We are uncertain whether the restrictive RBC transfusion strategy: decreases quality of life (one trial, 89 participants, fatigue score: restrictive median 4.8 (IQR 4 to 5.2); liberal median 4.5 (IQR 3.6 to 5) (very low-quality evidence); or reduces the risk of developing any serious infection (one study, 89 participants, RR: 1.23, 95% CI 0.74 to 2.04, very low-quality evidence).

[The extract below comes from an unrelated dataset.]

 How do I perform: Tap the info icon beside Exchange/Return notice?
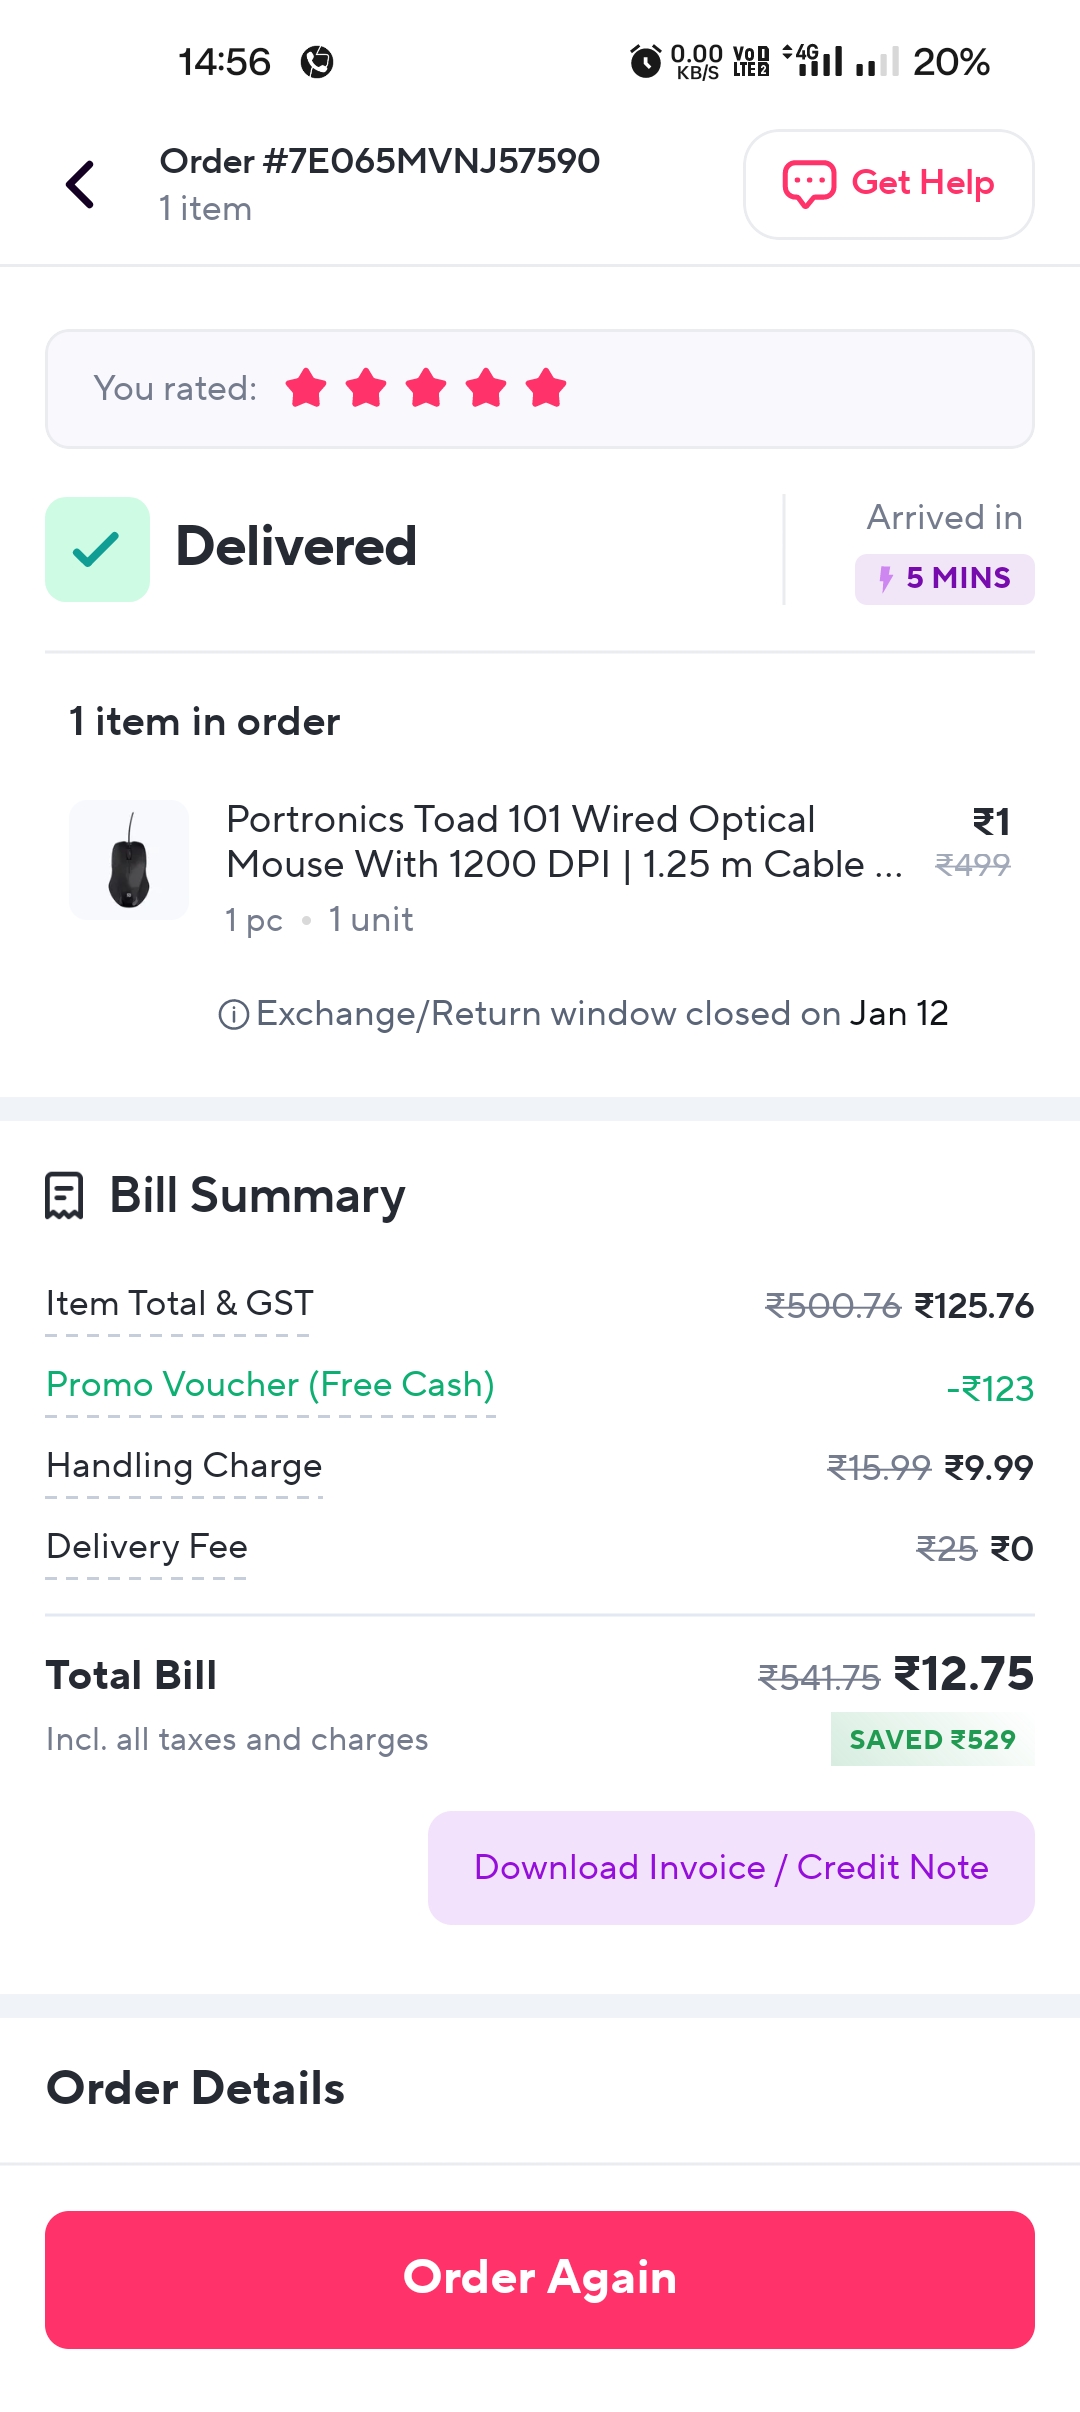tap(233, 1015)
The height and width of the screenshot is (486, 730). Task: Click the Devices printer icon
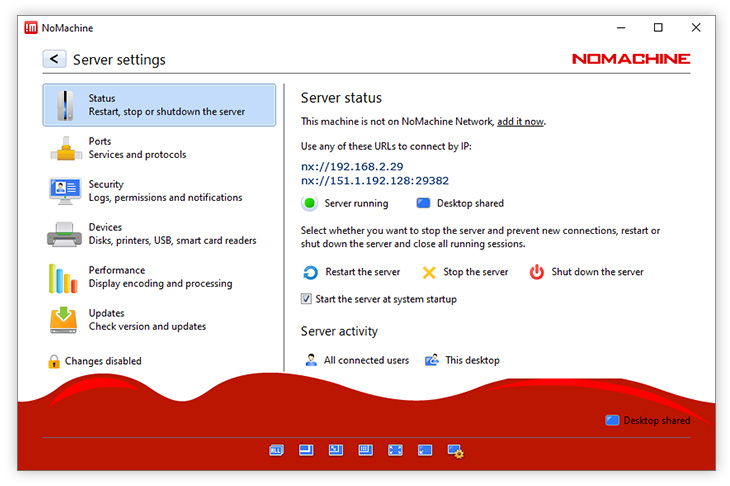(x=63, y=235)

A restrictive RBC transfusion policy may reduce the number of RBC transfusions per participant (two trials; 95 participants; mean difference (MD) -3.58, 95% CI -5.66 to -1.49, low-quality evidence).

Evidence from NRS

We are uncertain whether the restrictive RBC transfusion strategy: reduces the risk of death within 100 days (one study, 84 participants, restrictive 1 death; liberal 1 death; very low-quality evidence); decreases the risk of clinically significant bleeding (one study, 84 participants, restrictive 3; liberal 8; very low-quality evidence); or decreases the number of RBC transfusions (adjusted for age, sex and acute myeloid leukaemia type geometric mean 1.25; 95% CI 1.07 to 1.47 - data analysis performed by the study authors)

No NRS were found that looked at: quality of life; number of participants with any bleeding; serious infection; or length of hospital stay.

No studies were found that looked at: adverse transfusion reactions; arterial or venous thromboembolic events; length of intensive care admission; or readmission to hospital.